_THE REQUEST_
Rewrite the account terms from "In addition, some" through "Registration Agreement shall prevail.", replacing "Bidder Registration Agreement" with "Bidder Agreement" wherever it occurs in that part.

You acknowledge and agree that you must create a user account to have access to certain of the Services. In creating a user account, you agree that you shall (i) provide true, accurate, current and complete information about yourself as prompted by the registration or subscription process (such information, the “Registration Data”), and (ii) maintain and promptly update the Registration Data to ensure that it is true, accurate, current and complete. If you provide any information that is untrue, inaccurate, not current or incomplete, TGE may, at its sole discretion, suspend or terminate your user account and refuse any and all current or future use of the Services or any portion thereof.
You agree to comply with all local laws regarding online conduct and acceptable content, as well as all other operating rules, policies and procedures that may be published from time to time on the Services by TGE, each of which is incorporated herein by reference and each of which may be updated by TGE from time to time without notice to you.
In addition, some services offered by TGE may be subject to additional terms and conditions issued by TGE or a third party; your use of those services is subject to the additional terms and conditions, which are incorporated into this Agreement by this reference. With the exception of the Bidder Registration Agreement, in the event of any inconsistency between this Agreement and such additional terms and conditions, this Agreement shall prevail. In the event of any inconsistency between this Agreement and the Bidder Registration Agreement, the Bidder Registration Agreement shall prevail.
Keep your password secure. You are entirely responsible for the security and confidentiality of your user account and password. You are fully responsible for all activity that occurs under your username and password, including any liability or damage resulting from your failure to keep your password confidential. You agree to immediately notify TGE of any unauthorized use of your password or any breach of security. You also agree that TGE cannot and shall not be liable for any loss or damage arising from your failure to keep your password secure. You agree not to provide your username and password information in combination to any other party other than TGE without TGE’s prior express written permission.
You must keep your account information up-to-date and accurate at all times, including a valid email address.
Services are not available to temporarily or permanently banned users. TGE reserves the right, in its sole discretion, to cancel unconfirmed or inactive accounts. TGE reserves the right to refuse service to anyone, for any reason, at any time.
If you are a buyer or seller, you hereby consent to the access of TGE and its appointed representatives to your property for purpose of retrieving or delivering animals. You may be required to fill out and submit the “Access Form” to allow TGE and its appointed representatives access to your dwelling if you are not present.

Pointing records for text and elements
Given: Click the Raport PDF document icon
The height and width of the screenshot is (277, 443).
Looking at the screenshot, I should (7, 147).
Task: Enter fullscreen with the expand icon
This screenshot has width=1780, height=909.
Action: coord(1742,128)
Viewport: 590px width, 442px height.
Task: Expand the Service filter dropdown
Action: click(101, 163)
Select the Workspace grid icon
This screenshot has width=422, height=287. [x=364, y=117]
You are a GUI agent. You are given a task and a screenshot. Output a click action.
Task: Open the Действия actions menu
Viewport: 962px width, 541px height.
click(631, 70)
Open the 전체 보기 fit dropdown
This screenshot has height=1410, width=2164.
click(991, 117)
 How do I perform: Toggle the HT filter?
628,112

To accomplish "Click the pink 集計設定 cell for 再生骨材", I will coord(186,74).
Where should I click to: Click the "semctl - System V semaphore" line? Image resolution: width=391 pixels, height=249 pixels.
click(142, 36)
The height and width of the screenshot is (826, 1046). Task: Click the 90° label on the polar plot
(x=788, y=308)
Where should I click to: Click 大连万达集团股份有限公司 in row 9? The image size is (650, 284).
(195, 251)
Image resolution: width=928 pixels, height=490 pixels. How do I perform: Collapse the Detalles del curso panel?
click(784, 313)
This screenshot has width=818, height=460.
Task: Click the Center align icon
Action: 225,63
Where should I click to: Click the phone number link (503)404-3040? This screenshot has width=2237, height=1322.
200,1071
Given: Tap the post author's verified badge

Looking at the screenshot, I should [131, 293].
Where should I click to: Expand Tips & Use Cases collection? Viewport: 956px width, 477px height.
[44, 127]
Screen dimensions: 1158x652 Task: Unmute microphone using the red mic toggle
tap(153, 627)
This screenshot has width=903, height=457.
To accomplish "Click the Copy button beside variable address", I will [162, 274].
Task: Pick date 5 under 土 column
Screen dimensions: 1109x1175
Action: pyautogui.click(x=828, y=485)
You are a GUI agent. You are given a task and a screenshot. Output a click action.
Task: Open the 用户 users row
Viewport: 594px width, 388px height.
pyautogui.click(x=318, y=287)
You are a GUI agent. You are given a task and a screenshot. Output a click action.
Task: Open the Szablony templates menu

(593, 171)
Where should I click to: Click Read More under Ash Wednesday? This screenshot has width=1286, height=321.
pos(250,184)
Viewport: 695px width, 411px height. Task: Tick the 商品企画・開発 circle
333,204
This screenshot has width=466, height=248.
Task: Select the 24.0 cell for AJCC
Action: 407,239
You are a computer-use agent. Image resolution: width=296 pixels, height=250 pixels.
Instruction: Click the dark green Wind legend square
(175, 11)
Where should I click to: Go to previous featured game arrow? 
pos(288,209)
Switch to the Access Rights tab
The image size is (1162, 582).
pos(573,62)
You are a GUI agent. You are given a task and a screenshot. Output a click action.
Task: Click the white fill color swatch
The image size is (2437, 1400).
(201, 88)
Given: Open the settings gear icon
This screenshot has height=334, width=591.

_EXERCISE SOLUTION_
In addition, some services offered by TGE may be subject to additional terms and conditions issued by TGE or a third party; your use of those services is subject to the additional terms and conditions, which are incorporated into this Agreement by this reference. With the exception of the Bidder Agreement, in the event of any inconsistency between this Agreement and such additional terms and conditions, this Agreement shall prevail. In the event of any inconsistency between this Agreement and the Bidder Agreement, the Bidder Agreement shall prevail.